Regarding the wine company KWV, he was accused of not respecting the business and tampering with a holy cow. PSG sold its stake in 2011.

==Philanthropy==
In 2016 Jannie Mouton bequeathed R50 million for the Jan Mouton Centre of Learning at Stellenbosch University, named after his father. In 2017 he founded the Jannie Mouton Stigting (Afrikaans for foundation) with 10,5 million PSG shares.
Since then the foundation has paid out dividends of R100 million to more than 100 welfare organisations such as children’s homes, soup kitchens and support for the disabled.
On 27 August 2025 the Jannie Mouton Stigting announced that it will repurpose the largest share of its capital, R7.2 billion, to buy out shareholders of the private school group Curro.
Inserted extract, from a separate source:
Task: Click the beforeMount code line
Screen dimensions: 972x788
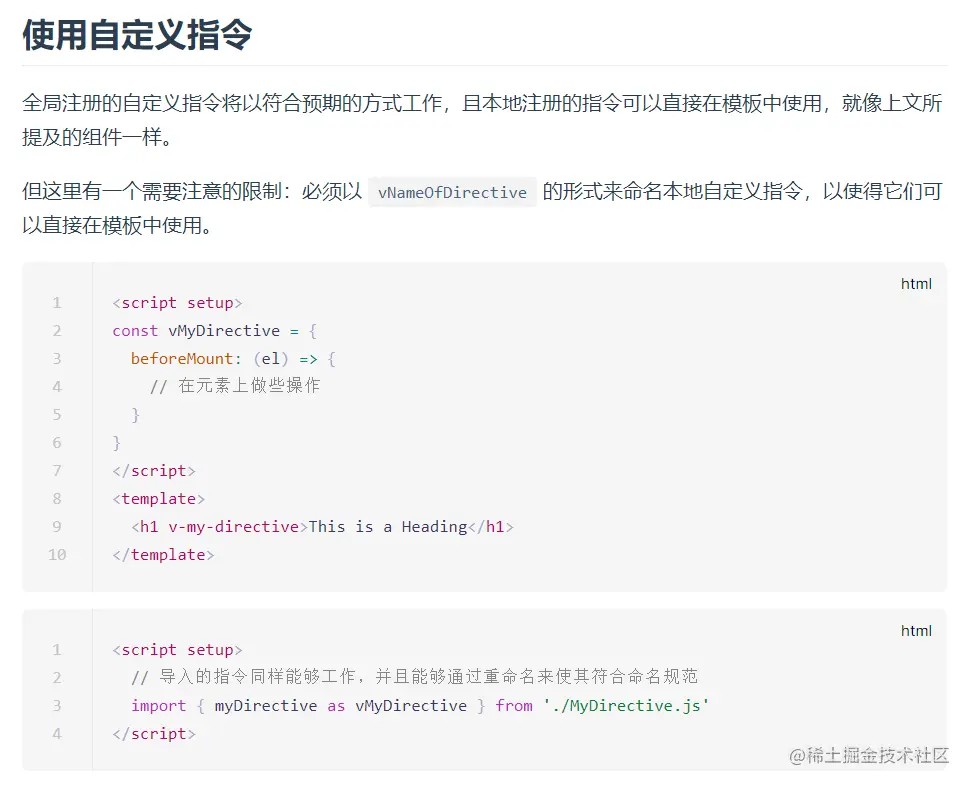Action: pos(233,359)
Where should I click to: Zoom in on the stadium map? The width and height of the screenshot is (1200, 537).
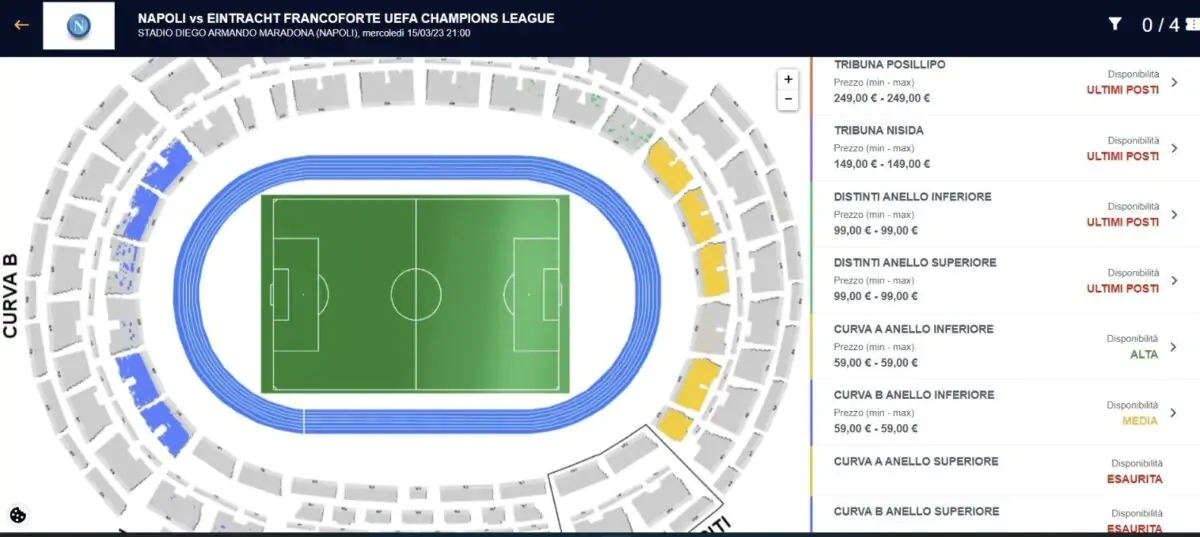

This will be in pursuit of quality education for children from disadvantaged backgrounds. The foundation believes it is the biggest single philanthropic gesture in the history of South Africa.

==Works==
Jannie Mouton: And then they fired me, as told to Carié Maas. It was published in 2011 by Tafelberg; also in Afrikaans as Jannie Mouton: En toe fire hulle my.